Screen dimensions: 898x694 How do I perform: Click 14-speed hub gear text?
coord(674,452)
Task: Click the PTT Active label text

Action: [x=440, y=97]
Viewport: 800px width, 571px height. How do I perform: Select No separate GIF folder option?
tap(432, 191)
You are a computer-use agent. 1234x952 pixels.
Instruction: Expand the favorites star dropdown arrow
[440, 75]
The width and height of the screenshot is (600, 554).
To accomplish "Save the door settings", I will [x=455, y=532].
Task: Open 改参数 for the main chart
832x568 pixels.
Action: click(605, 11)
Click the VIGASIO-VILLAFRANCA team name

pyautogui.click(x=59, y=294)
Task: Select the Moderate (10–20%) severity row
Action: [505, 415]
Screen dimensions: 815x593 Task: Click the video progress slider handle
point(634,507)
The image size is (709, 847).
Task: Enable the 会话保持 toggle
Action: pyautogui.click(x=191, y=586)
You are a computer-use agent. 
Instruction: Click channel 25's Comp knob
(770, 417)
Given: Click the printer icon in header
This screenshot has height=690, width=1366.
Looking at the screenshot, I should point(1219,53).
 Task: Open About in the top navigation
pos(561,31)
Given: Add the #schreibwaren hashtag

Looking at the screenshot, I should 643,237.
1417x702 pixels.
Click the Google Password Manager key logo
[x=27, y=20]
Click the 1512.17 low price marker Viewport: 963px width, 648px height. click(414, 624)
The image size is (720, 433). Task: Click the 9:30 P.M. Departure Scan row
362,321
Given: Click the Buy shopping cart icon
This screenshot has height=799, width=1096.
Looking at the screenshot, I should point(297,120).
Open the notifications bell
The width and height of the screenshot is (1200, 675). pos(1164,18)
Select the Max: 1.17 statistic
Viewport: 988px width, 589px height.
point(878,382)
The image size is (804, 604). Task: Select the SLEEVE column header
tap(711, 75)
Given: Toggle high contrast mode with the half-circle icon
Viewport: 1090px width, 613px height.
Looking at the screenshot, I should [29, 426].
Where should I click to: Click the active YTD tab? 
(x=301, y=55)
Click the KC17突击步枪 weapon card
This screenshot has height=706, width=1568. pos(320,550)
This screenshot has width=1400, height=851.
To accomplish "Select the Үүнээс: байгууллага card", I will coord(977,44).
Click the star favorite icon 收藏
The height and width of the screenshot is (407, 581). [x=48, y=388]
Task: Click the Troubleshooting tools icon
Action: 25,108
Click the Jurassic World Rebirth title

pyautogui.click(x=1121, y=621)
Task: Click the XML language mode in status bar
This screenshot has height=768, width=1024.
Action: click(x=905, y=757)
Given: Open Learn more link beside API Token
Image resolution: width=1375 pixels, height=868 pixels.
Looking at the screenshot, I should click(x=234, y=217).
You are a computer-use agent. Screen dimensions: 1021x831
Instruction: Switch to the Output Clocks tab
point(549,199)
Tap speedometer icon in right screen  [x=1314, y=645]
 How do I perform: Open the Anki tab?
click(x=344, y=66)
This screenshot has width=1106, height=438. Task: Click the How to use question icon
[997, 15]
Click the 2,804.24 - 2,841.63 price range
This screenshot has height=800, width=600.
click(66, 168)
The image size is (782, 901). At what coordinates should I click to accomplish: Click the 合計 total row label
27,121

▶ _Problem_
What is needed is every line of the records that contains the word "computer".

▶ _Answer box_
You are a computer-use agent. 1234x952 pixels.
You are a computer-use agent. 
You are a computer-use agent. Screen dimensions: 1021x831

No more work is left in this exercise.